__What the exercise asks__
Write out a word-for-word repetition of the lines that come before the line containing "The width and height of the screenshot is (839, 598)." in the listing below, along with that line itself, omitting pictures.

__Supplied entries__
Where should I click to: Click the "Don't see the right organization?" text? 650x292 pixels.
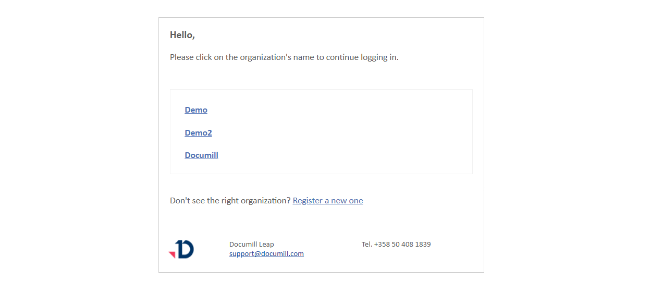(230, 201)
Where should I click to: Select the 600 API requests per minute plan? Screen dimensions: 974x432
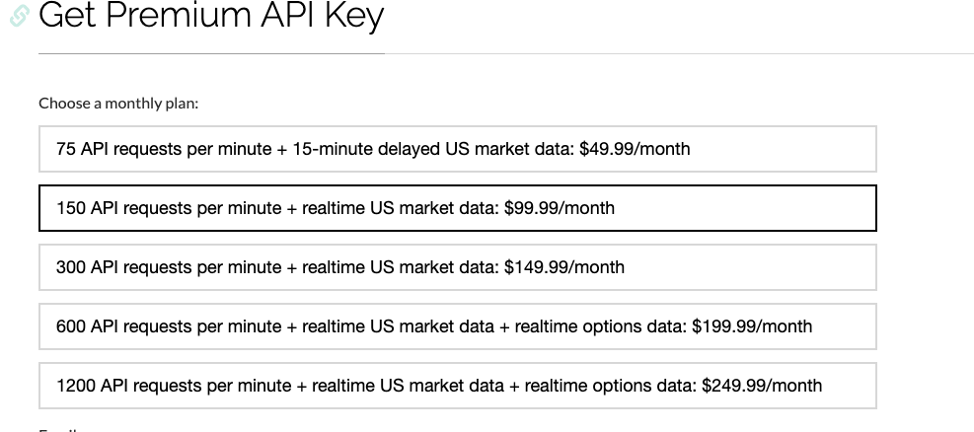[457, 326]
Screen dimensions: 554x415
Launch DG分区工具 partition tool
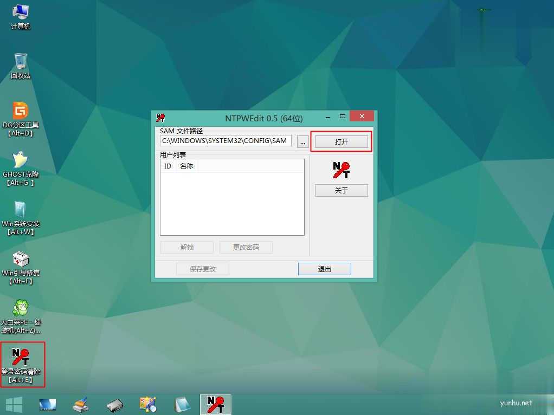(x=21, y=111)
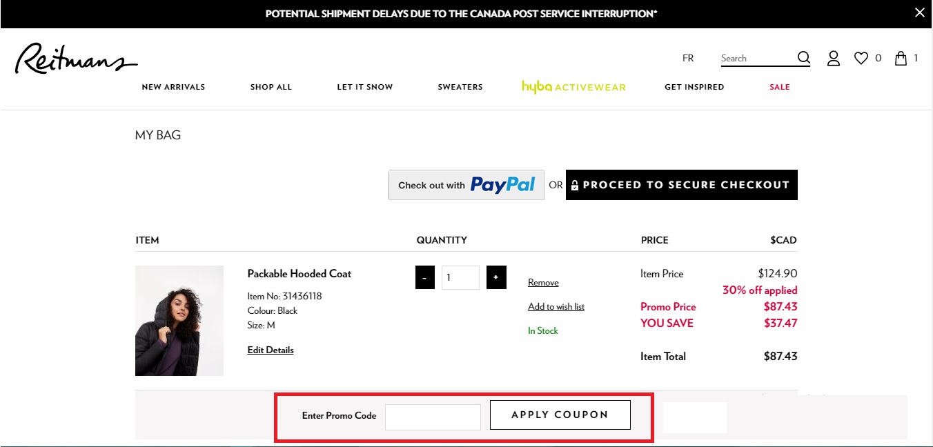Go home via the Reitmans logo
The width and height of the screenshot is (933, 447).
(x=76, y=59)
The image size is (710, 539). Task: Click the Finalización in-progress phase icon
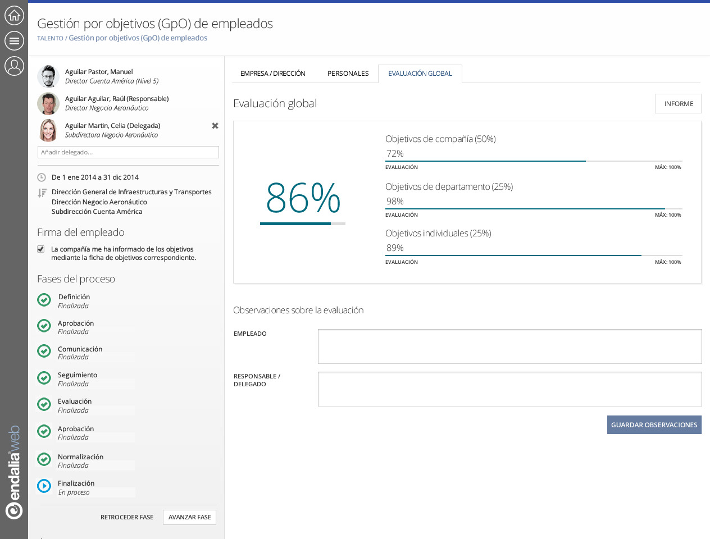44,486
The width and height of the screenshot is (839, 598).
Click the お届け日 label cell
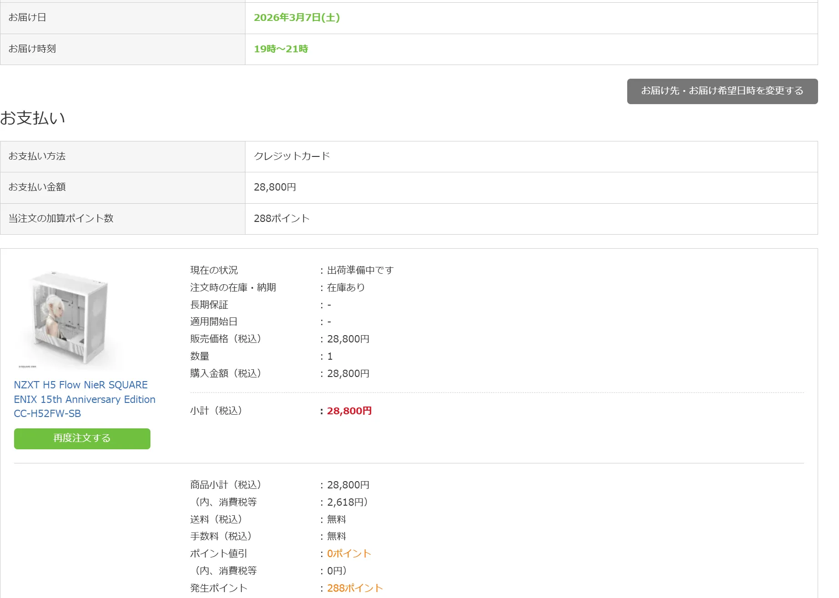[27, 17]
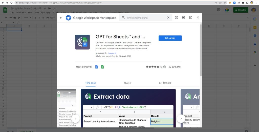Click the Google Workspace Marketplace logo
Screen dimensions: 259x132
[68, 18]
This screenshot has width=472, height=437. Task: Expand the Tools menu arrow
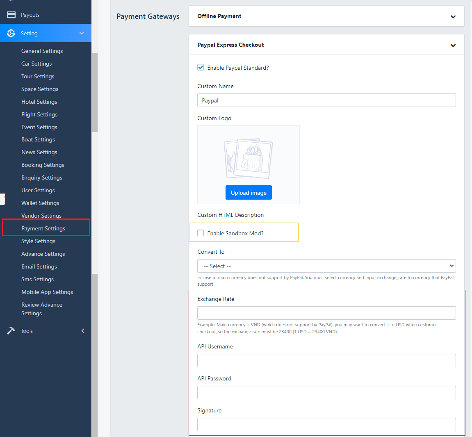click(83, 331)
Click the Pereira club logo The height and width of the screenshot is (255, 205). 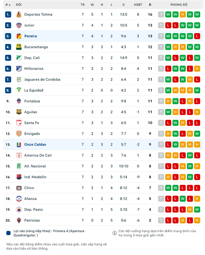point(19,36)
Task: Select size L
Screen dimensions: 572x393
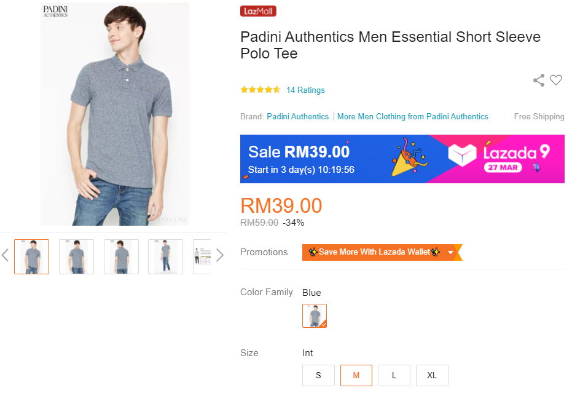Action: pos(394,375)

__Written solution__
Where should I click to: Click the "Don't see the right organization?" text? 650x292 pixels.
(230, 201)
Where should I click to: Select the 600 API requests per minute plan? Screen dimensions: 974x432
[457, 326]
Screen dimensions: 554x415
Launch DG分区工具 partition tool
(x=21, y=111)
Go home via the Reitmans logo
The width and height of the screenshot is (933, 447).
(x=76, y=59)
The image size is (710, 539). Task: Click the Finalización in-progress phase icon
44,486
The width and height of the screenshot is (839, 598).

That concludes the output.